EE6110 Adaptive Signal Processing (Jul-Nov 2023)

Instructor

Srikrishna Bhashyam
Office: ESB2 405
Phone: 2257 4439

Pre-requisites
Probability Foundations for Electrical Engineers (EE5110 or EE3110).

Course Description
This is a graduate-level course on adaptive filters. The design and performance of adaptive filters are discussed. Two classes of algorithms -- stochastic gradient algorithms and least squares algorithms -- to adapt the coefficients of a linear filter are discussed in detail.

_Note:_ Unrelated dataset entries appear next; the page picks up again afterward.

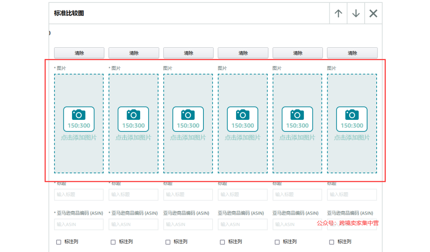The image size is (430, 252).
Task: Check the 标注列 checkbox in sixth column
Action: click(332, 242)
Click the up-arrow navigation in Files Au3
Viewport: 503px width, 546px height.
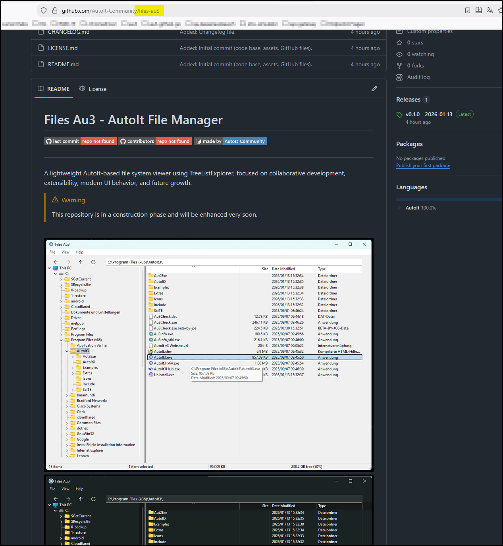point(81,262)
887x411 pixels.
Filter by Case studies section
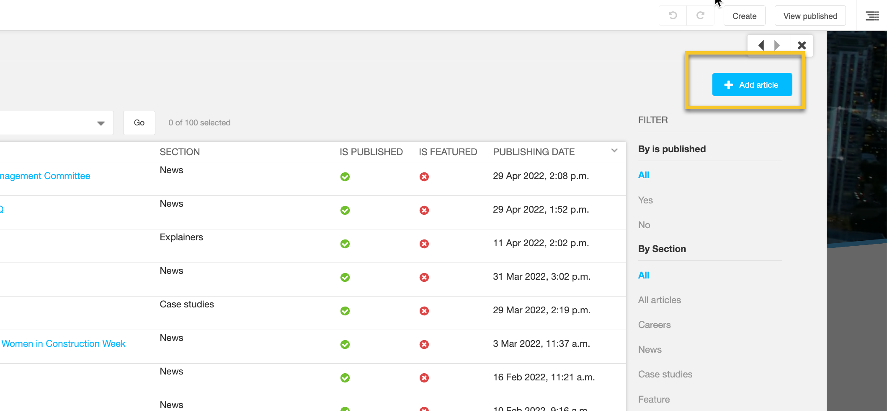point(665,374)
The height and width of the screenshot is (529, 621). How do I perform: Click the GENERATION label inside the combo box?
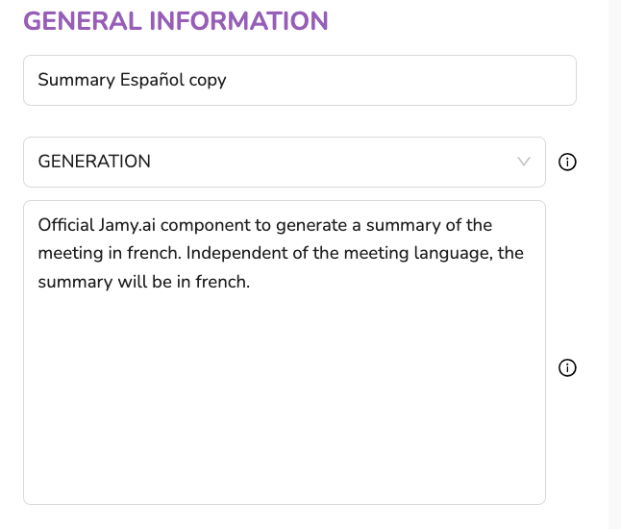(x=94, y=162)
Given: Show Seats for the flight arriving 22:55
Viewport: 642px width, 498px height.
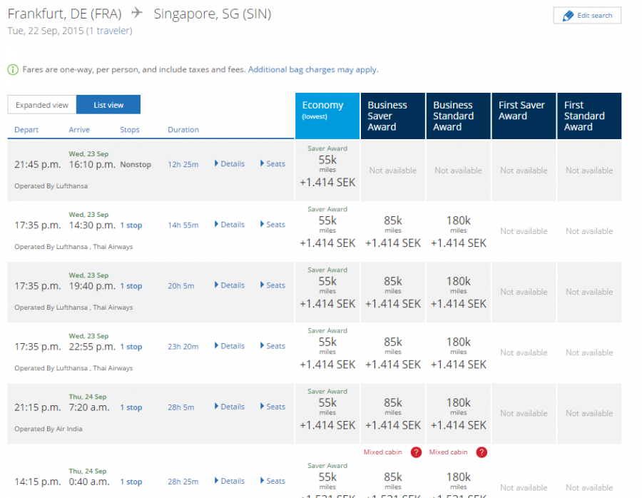Looking at the screenshot, I should coord(272,346).
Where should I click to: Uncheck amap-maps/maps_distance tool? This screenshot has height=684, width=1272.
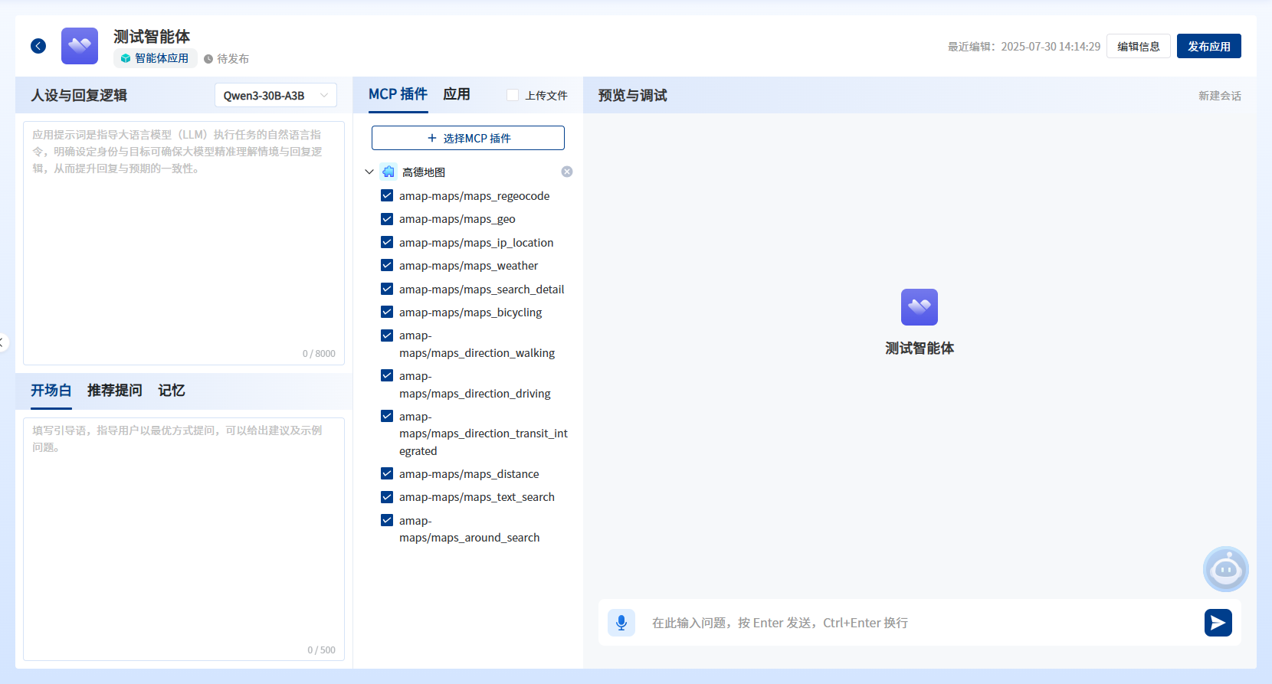[x=387, y=473]
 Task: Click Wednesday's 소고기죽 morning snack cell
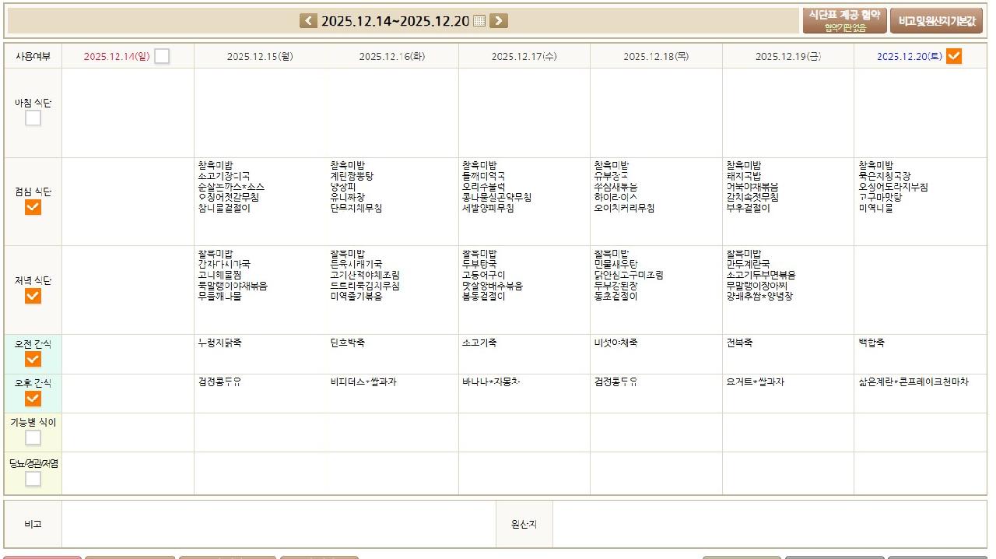524,353
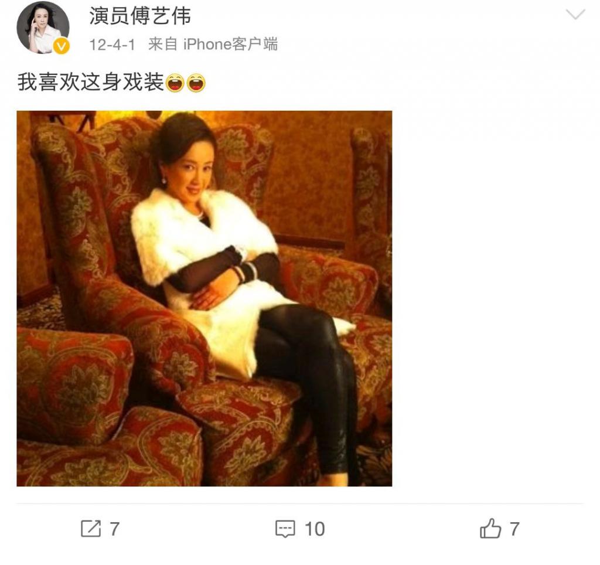Tap the repost share icon
This screenshot has height=565, width=600.
(x=91, y=529)
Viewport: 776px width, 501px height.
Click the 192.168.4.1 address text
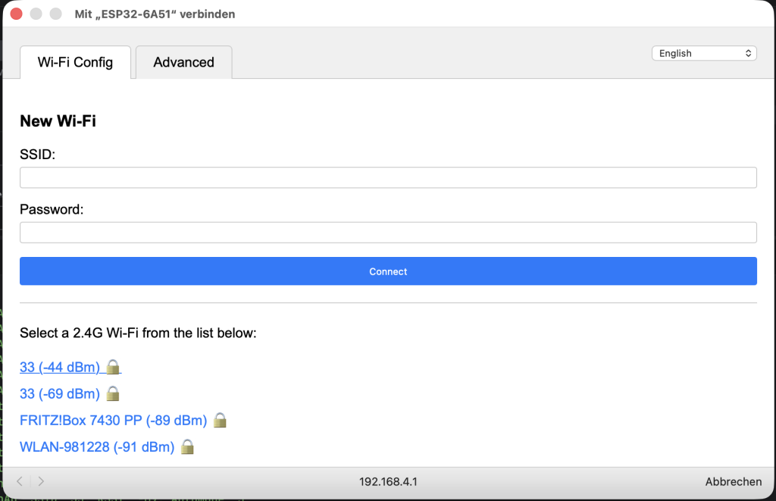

The topics covered are:
1) Review of Estimation Theory
--- Minimum Mean Squared Error (MMSE) estimation
--- Linear MMSE estimation
--- Sequential linear MMSE estimation
--- Kalman filter
2) Stochastic Gradient Algorithms
--- Least Mean Squares (LMS) Algorithm
--- Mean-square performance
--- Transient performance
3) Least Squares Algorithms
--- Recursive Least Squares (RLS) algorithm
--- Kalman filtering and RLS algorithm
4) Other topics from:
--- Array Algorithms
--- Lattice Filters
--- Robust Filters
--- Other performance criterion (other than MMSE and LS)


References

[1] A. H. Sayed, Adaptive Filters, John Wiley & Sons, NJ, ISBN 978-0-470-25388-5, 2008. Video Lectures here
[2] S. Haykin, Adaptive Filter Theory, Fourth Edition, Pearson Education LPE, 2007.
[3] Alexander D. Poularikas, Zayed M. Ramadan, Adaptive filtering primer with MATLAB, CRC Press, 2006.
[4] B. Widrow and S.D. Stearns, Adaptive Signal Processing, Prentice Hall, Englewood Cliffs, NJ, 1985.


Lecture Notes
2018 Lecture Notes


Evaluation
As per Institute Academic Calendar
Quiz 1 (20%) -- Aug 30, 2023
Assignment (15%)
Project (20%)
Final (45%) -- Nov 20, 2023